Electrophoretic separation of high-density lipoprotein choelsterol evaluated and compared with the modified lipid research clinic procedure.

Abstract

We evaluated a new agarose-gel-electrophoretic procedure (Corning) (I) for separating and quantitating of high-density lipoprotein cholesterol (HDLC), comparing it with the modified Lipid Research Clinics (LRC) procedure (heparin 183 kilounits/L, MnCl2 92 mmol/L) (II).

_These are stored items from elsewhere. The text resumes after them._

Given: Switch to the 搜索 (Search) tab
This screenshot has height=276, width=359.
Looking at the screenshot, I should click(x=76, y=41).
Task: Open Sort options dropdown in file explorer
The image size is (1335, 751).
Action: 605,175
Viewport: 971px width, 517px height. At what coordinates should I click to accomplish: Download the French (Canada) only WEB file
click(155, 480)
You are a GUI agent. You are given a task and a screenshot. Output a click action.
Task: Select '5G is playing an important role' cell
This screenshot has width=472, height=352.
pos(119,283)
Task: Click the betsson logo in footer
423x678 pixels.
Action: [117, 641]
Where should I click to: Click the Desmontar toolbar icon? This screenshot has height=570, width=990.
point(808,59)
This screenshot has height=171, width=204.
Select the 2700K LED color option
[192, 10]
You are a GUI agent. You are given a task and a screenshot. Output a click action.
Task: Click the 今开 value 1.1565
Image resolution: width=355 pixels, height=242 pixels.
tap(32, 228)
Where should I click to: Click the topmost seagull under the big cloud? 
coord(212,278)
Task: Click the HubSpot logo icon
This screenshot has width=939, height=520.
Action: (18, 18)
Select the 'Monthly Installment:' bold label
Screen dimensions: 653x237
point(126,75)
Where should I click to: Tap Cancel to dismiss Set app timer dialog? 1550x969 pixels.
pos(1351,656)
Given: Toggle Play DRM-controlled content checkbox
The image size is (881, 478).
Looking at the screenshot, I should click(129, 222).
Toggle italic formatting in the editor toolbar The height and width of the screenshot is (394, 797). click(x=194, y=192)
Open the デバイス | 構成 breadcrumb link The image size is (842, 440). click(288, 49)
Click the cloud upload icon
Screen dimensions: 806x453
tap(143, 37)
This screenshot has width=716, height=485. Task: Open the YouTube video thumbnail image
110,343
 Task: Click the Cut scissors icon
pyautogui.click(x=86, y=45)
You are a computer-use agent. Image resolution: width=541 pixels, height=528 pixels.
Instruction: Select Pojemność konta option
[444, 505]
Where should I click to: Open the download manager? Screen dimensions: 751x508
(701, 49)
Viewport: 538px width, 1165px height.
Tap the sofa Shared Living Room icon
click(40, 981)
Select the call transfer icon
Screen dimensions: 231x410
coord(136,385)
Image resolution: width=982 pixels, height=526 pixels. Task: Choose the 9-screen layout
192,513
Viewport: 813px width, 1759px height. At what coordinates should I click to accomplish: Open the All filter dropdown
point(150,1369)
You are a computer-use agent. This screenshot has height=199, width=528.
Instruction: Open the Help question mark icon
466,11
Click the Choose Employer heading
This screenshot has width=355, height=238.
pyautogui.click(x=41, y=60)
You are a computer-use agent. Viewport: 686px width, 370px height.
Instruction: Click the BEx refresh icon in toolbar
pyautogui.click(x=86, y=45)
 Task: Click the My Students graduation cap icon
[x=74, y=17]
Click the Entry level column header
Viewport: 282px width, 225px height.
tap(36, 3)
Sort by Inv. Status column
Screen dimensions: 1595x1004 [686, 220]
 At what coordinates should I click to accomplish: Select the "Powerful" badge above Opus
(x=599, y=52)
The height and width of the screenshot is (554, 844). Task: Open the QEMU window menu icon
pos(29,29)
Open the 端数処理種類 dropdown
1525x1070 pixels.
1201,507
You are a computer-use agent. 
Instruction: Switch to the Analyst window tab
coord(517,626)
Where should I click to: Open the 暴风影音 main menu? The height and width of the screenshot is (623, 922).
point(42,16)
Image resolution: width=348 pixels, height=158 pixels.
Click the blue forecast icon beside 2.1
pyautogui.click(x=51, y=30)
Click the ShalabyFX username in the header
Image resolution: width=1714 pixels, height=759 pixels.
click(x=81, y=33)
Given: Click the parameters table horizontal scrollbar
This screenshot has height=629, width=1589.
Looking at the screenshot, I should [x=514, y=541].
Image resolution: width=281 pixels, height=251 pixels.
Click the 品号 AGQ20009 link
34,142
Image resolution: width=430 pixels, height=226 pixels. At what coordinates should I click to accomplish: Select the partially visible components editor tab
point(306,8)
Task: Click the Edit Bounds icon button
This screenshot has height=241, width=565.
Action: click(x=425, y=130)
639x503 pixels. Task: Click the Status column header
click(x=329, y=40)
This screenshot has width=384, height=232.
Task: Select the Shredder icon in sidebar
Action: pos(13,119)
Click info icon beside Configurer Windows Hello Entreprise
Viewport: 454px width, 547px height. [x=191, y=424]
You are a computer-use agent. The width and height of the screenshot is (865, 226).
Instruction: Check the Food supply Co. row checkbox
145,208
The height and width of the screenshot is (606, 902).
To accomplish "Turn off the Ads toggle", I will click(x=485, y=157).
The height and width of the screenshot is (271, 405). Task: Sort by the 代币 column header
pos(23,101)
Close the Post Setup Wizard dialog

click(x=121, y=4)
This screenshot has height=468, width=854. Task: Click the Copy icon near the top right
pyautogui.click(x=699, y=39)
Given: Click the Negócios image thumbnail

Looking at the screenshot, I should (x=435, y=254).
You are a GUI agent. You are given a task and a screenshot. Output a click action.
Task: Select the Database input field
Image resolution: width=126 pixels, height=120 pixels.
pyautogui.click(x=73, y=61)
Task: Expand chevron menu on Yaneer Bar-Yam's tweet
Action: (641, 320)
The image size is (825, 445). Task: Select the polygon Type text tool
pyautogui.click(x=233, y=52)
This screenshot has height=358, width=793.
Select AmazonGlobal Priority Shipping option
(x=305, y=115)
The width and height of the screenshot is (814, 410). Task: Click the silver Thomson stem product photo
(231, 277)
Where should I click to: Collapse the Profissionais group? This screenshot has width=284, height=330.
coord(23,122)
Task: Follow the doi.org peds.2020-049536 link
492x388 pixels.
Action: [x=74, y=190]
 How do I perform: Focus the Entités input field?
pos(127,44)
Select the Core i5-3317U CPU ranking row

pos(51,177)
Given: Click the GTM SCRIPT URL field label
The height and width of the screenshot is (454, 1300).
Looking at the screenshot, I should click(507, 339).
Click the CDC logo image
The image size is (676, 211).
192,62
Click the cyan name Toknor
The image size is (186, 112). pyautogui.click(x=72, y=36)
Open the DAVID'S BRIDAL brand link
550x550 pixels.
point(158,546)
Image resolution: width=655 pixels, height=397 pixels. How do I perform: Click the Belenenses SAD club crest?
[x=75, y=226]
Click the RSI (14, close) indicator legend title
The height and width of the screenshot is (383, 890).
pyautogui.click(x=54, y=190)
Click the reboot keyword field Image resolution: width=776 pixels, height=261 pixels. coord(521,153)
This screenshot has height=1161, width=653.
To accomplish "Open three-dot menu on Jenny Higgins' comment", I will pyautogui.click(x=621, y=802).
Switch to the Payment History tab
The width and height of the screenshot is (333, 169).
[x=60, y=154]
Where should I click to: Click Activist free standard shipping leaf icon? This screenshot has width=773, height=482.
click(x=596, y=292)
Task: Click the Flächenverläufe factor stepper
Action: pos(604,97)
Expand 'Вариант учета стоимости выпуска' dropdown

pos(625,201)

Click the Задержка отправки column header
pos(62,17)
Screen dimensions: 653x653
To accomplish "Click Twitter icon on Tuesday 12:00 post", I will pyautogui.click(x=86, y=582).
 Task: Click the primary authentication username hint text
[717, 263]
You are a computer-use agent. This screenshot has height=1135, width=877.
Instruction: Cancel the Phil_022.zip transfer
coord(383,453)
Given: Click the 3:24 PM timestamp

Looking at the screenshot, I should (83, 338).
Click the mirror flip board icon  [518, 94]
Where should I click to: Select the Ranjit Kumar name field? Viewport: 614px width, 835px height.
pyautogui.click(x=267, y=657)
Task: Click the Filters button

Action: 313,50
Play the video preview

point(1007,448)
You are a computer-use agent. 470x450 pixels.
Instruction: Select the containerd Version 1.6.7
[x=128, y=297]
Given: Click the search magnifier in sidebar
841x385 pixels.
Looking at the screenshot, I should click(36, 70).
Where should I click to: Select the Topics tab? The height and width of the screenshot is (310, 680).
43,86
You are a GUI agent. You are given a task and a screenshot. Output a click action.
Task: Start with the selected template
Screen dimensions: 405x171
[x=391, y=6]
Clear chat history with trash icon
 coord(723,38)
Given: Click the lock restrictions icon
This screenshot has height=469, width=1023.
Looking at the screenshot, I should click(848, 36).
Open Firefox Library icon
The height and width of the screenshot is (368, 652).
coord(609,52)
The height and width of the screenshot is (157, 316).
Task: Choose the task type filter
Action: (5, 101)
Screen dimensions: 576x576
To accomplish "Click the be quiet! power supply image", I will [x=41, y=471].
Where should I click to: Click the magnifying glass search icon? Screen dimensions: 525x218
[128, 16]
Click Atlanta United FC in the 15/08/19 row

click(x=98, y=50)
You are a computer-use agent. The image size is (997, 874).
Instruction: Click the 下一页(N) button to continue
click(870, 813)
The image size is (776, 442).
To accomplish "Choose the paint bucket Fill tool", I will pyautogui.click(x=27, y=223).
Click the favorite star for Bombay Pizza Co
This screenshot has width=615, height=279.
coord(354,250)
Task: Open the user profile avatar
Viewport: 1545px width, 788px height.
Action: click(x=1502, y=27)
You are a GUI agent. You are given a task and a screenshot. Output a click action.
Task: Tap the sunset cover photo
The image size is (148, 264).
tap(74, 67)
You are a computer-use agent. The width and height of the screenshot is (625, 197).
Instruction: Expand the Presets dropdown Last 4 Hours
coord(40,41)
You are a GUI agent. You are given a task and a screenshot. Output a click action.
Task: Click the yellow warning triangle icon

Method I was insensitive to an HDLC concentration of 50 mg/L, but gave a linear dose-response curve between 130 and 1200 mg/L. Method II is sensitive to 50 mg/L and linear from 50--1200 mg/L. The within-plate CV for the Corning method varied from 26.2% for an HDLC of 168 mg/L to 6.8% for 580 mg/L. Within-day between-plate CV for the Corning method ranged from 22.1% at 155 mg/L to 8.0% at 651 mg/L, compared to 3.0 and 0.8% for the modified LRC procedure. Between-day CV for method I was 20, 12.6, 4.3, and 3.5% for HDLC concentrations of 175, 435, 542, and 678 mg/L, respectively; for method II it was 14, 5, 3.5, and 2.6%, respectively. Analysis of HDLC in 100 patients by both procedures showed mean HDLC values to be significantly lower (mean + SD, 27.8 +/- 1.7 mg/L; p less than 0.001) by method I. In 46 patients with HDLC less than 450 mg/L, this difference was accentuated (mean + SD = 40.5 +/- 2.6 mg/L) and clinically significant. Electrophoretic methods offer a promising further alternative method for HDLC separation and quantitation, but the negative bias, present limited sensitivity, and lack of precision at less than 450 mg/L indicate that they are not yet optimal for routine clinical use for patients with values less than 450 mg/L.